Tennessee Supreme Court opinion on UCC-1 filings by “paper terrorists” offers a reminder that current TN law offers no effective civil protections for bogus liens

One of the greatest current failures of Tennessee law is the lack of a penalty for fraudulent lien filings. In December, I wrote: “if somebody records a piece of paper with ‘Notice of Lien’ written somewhere on it (and includes the owner name and property address), they’ve got a totally un-lawful, but also practically-effective, lien.”

Last year, a hand-written, three sentence recorded “lien” brought a pending commercial property sale to a halt. When I politely explained to the lien claimant that there was no basis under Tennessee law to assert lien rights, she said “If that were true, then, why are you even calling me?

What she was really saying was: Yeah, but what are you going to do about it?

In an opinion issued yesterday, the Tennessee Supreme Court was asked a similar question. In State of Tennessee v. Ronald Loyns, James Michael Usiger, Lee Harold Crowell, Austin Gary Coper, and Christopher Alan Haser, No. M201901946SCR11CD, 2023 WL 3446554 (Tenn. May 15, 2023), the Court was faced with a group who figured out how easy it is to create and record a UCC-1 personal property lien using the Tennessee Secretary of State’s online filing wizard.

So easy, in fact, that the group filed more than a hundred UCC-1s without legal or factual basis against a variety of folks who they had grievances with. The police officer who gave one a speeding ticket. An ex-wife. The local Chancery Court Clerk and Master. In all there were about 30 victims.

After one took his complaints to a lawyer, and was rebuffed, he attended the local meetings of this group, who taught him how to assert liens under the Uniform Commercial Code. By the UCC-1 filers’ logic, those “debtors” had done something that resulted in inconvenience to them and the UCC-1 filing was designed to obtain compensation (ranging, in this case, from 4 and 12 million dollars). The victims testified about the resulting failed home closings, the denied credit applications, and dings on credit reports.

The defendants were ultimately convicted of fraud and forgery, per Tenn. Code Ann. §§ 39-14-105(a)(6), 39-14-114, 39-17-117. This type of scheme is often referred to as “paper terrorism.”

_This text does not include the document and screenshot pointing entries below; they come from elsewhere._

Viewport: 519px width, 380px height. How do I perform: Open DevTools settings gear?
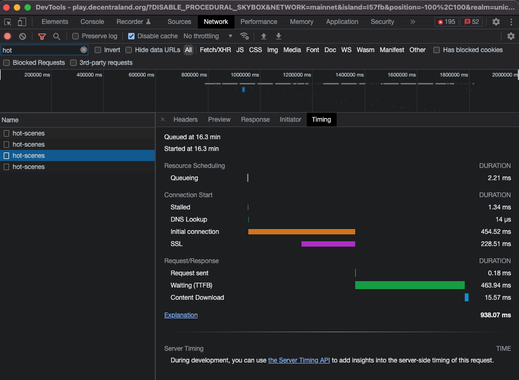[x=496, y=22]
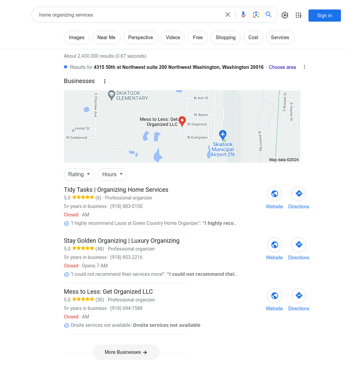Click the Sign in button
This screenshot has width=346, height=368.
[x=325, y=16]
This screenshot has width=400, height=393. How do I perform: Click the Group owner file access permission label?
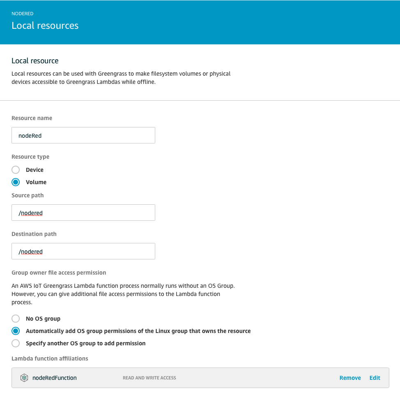pyautogui.click(x=59, y=273)
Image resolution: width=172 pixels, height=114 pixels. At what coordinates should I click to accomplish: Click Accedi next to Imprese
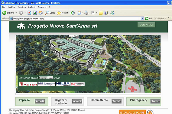(40, 101)
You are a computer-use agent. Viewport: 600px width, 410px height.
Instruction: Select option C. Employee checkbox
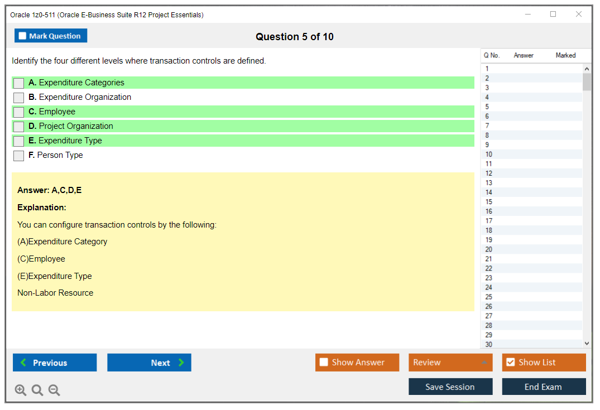[x=19, y=112]
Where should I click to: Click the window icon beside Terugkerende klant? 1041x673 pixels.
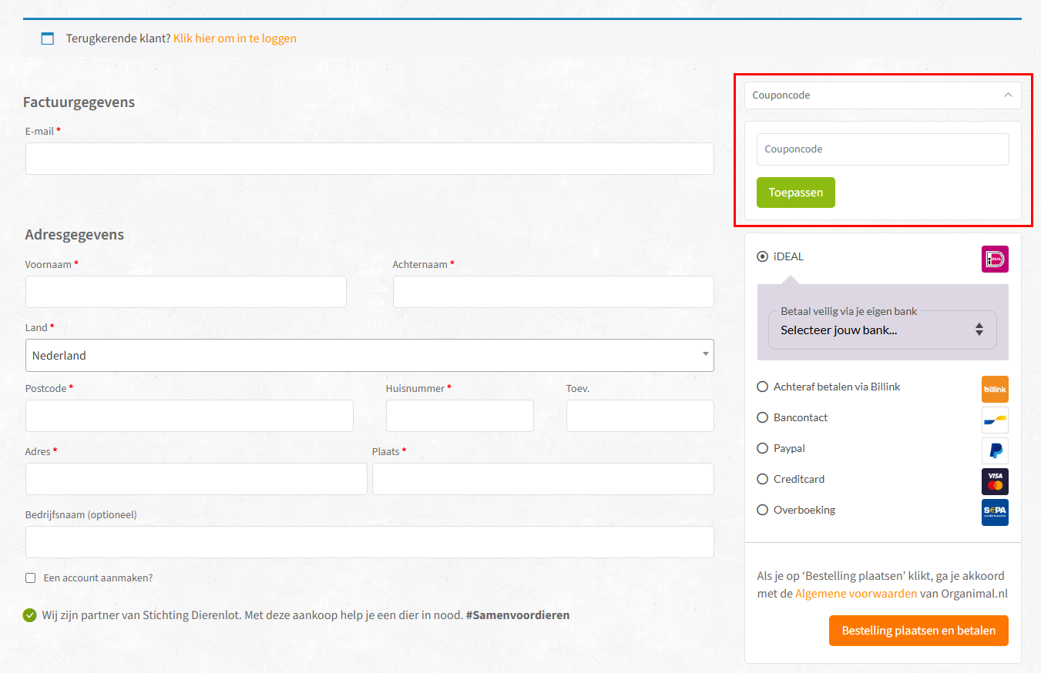(x=48, y=39)
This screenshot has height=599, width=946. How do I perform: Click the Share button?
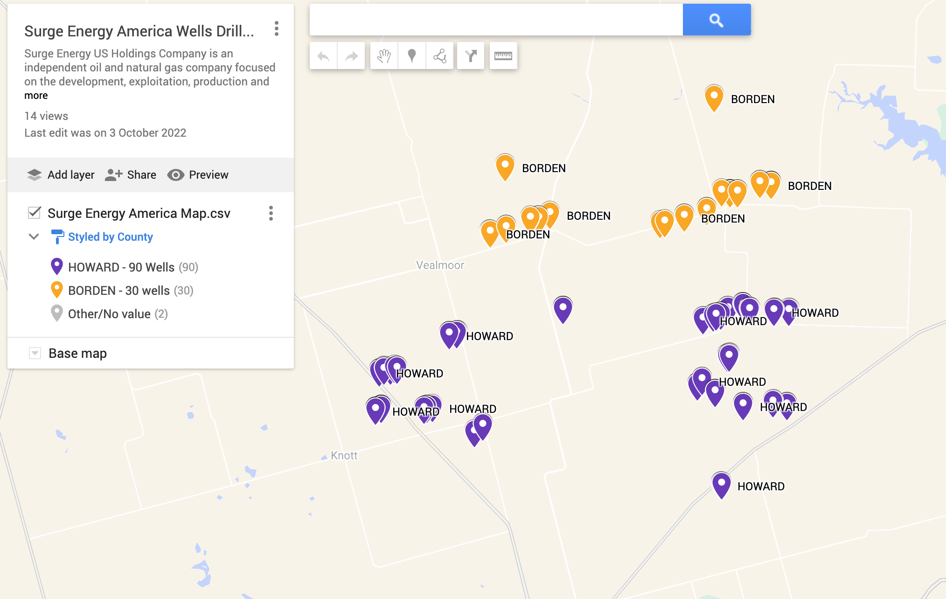[x=131, y=175]

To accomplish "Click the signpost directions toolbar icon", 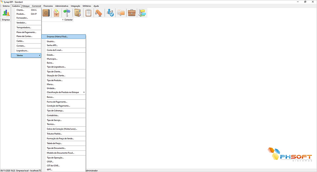I will pos(67,13).
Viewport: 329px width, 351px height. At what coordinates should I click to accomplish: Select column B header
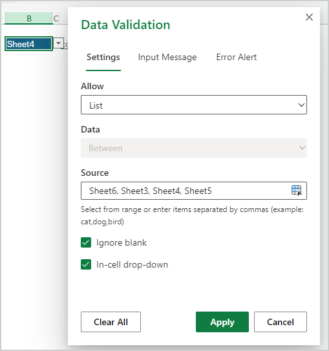[x=29, y=18]
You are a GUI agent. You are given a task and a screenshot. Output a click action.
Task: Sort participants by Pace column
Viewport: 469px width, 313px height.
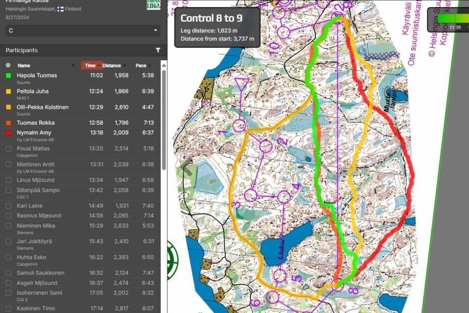[141, 66]
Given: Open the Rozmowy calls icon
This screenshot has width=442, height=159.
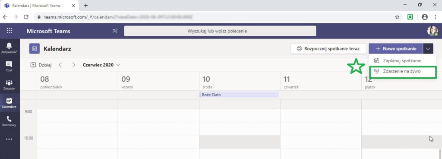Looking at the screenshot, I should coord(9,121).
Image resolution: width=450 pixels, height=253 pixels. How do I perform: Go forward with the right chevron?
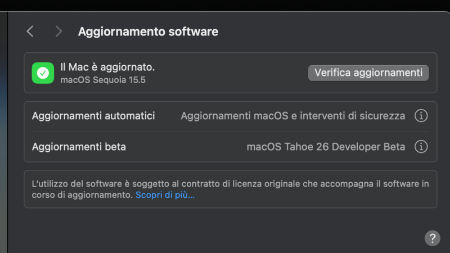click(59, 31)
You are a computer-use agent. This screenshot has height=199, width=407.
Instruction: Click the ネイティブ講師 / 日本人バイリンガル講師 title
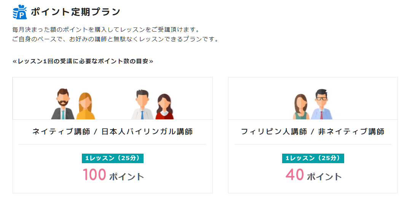[112, 132]
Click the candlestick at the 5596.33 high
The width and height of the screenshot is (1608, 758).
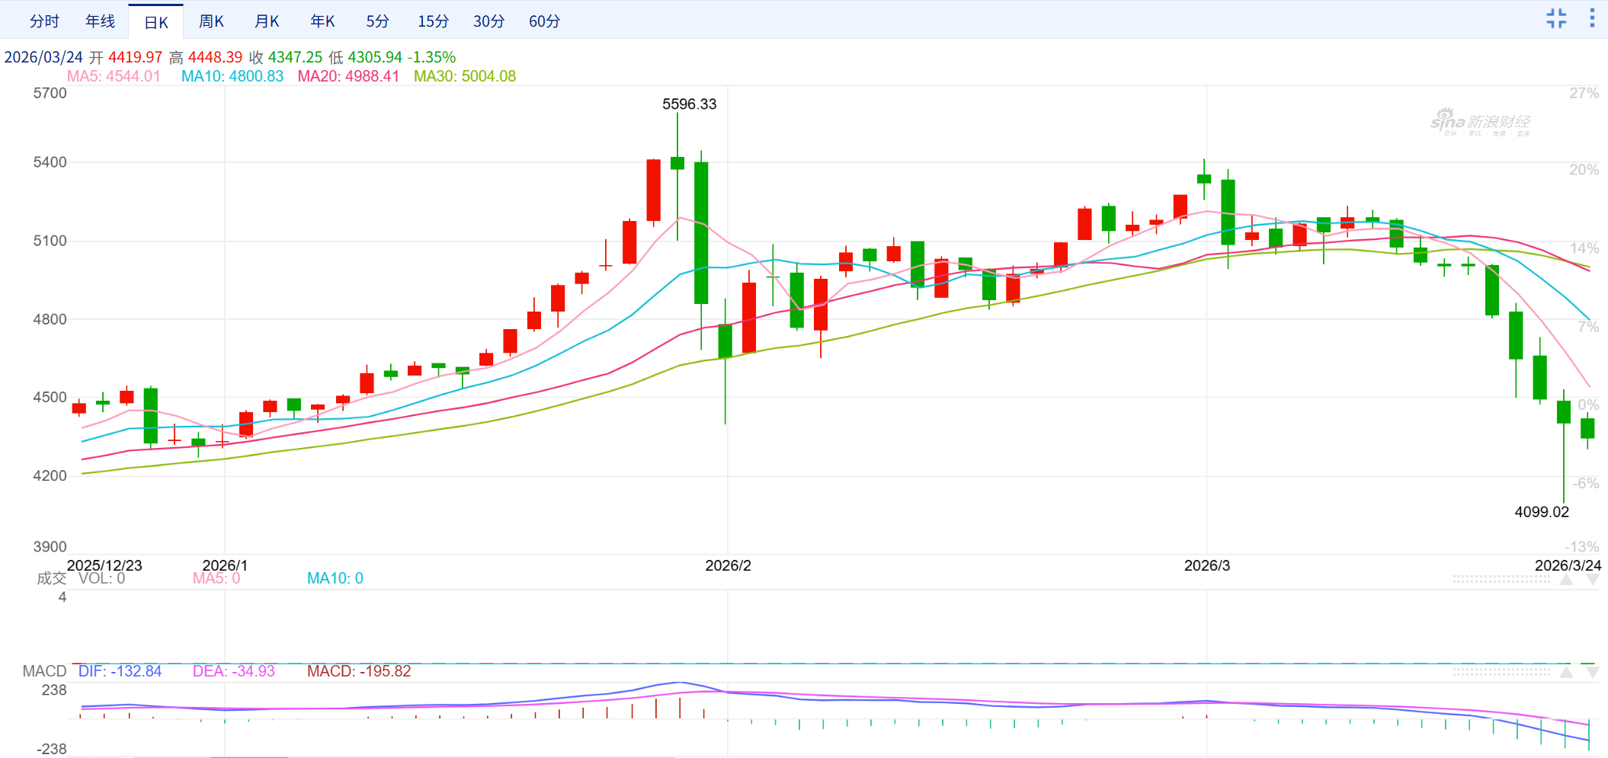pos(677,163)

The Supreme Court then analyzed the various actions against the requirements of Tennessee’s criminal statutes, and the Court upheld all criminal convictions.

In a footnote, the Court alluded to civil penalties, including at Tenn. Code Ann. § 47-9-625, and the ways that private citizens can protect themselves against these schemes.

Spoiler-alert: It’s far easier to file these bogus liens than it is to remove them.

Tenn. Code Ann. § 47-9-625 isn’t much help. It requires a party to seek court intervention (i.e. file a lawsuit), but the damages don’t include attorney fees. Per § 47-9-625(b), the party can only recover damages resulting from “the debtor’s inability to obtain, or increased costs of, alternate financing” (all very difficult to prove in court). There’s nothing in the statute setting a minimum penalty or, more importantly, allowing for the recovery of attorney fees.

Sure, these defendants made the headlines because of the breadth and shamelessness of their scheme, but the opinion and authorities cited in it do nothing to help the individual homeowner, who has a meritless lien recorded against her house and has a closing being held hostage. File a lawsuit and, then, simply recover the increased cost of her more expensive loan?

In short, there are no effective and efficient remedies under Tennessee law for this.

There are no internal fail-safes to protect against the schemes perpetrated by the defendants in this case. The Secretary of State isn’t watching these. Instead, the purported remedies (under Tenn. Code Ann. §§ 47-9-518 and 47-9-625) put the burden on the consumer to discover and challenge invalid liens, but with no effective remedy or deterrent for fraudulent liens.

The facts of this opinion should scare you, but I’d say that that the law in this opinion is the most terrifying aspect.